After nearly 10 years on the council, Licata is still on point. Last month he told Sports Illustrated that if the Sonics made good on their threat to leave town, the economic and cultural impact would be near "zero."

Licata is right to say that professional sports teams are economically irrelevant to cities. An in-depth 2004 study by the Cato Institute (no enemy of business) found that, if anything, professional sports teams may actually hurt local economies. The study debunks industry claims that sports teams generate new consumer spending (they actually just suck up existing discretionary spending), and concludes, "the net economic impact [is] a reduction in real per-capita income over the entire metropolitan area."

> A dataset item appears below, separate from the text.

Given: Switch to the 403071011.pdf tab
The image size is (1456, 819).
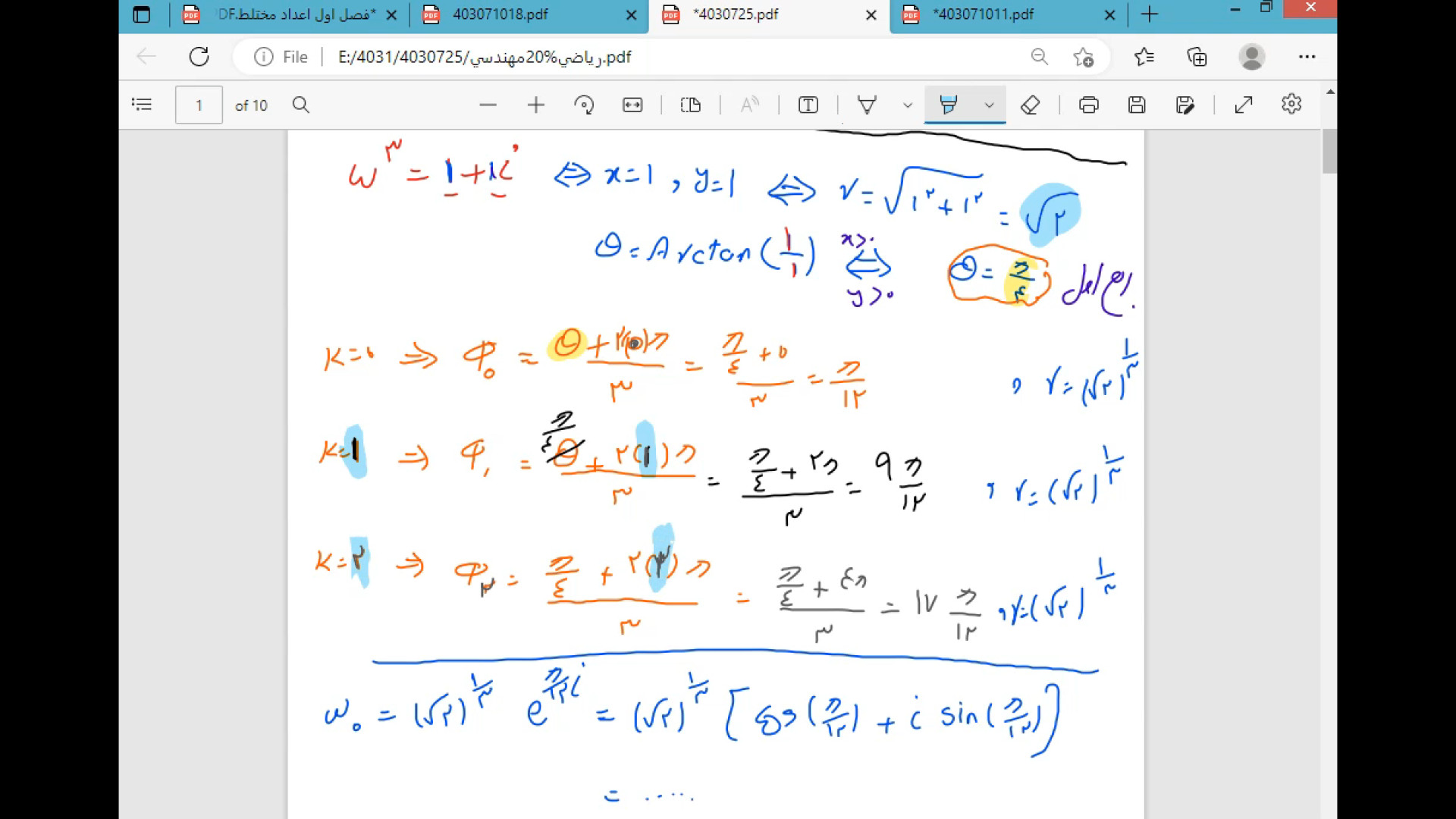Looking at the screenshot, I should click(983, 14).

As for the Sonics recent claim that they pump about $234 million annually into the city, UW Professor Bill Beyers told the Mayor's Task Force on KeyArena last month that the Sonics impact study was "not a good study" and that the researcher who did it "did not know what they were doing..."

In addition to the economic specifics, there are also some ugly details about the city's current arrangement with the Sonics that undermine the team's case for a new handout—and bolster Licata's skepticism. The city just authorized and financed a $77 million upgrade to KeyArena in 1995. With debt service, the total bill stands at about $130 million. (The city would still be covering that debt, due by 2014, while taking on this new one.) The Sonics were supposed to cover the debt themselves, but because the Sonics are in the red, the city has been covering the difference to the tune of $2.2 million a year since 2000. (It spiked at $2.9 million last year.)

And the Sonics will probably be back for another subsidy in five years. Check this out: NBA arenas built before 1960 lasted an average of 59 years. NBA arenas built in the 1960s lasted an average of 30 years. In the 1970s—an average of 25 years. In the 1980s—an average of 20 years. And judging from KeyArena (again revamped in 1995), arenas built in the 1990s last 10 years. Indeed, of the 29 NBA arenas currently in use, the average age is 10 years. Only six have been in service more than 15 years, and most of these are already slated for replacement. Licata laughs: "The evidence shows that the team will be unhappy with a new stadium before it's even built."

Given the city's emotional connection to the Sonics, it's unlikely Licata will win this fight. A few months ago, it was also unlikely that Licata would become council president.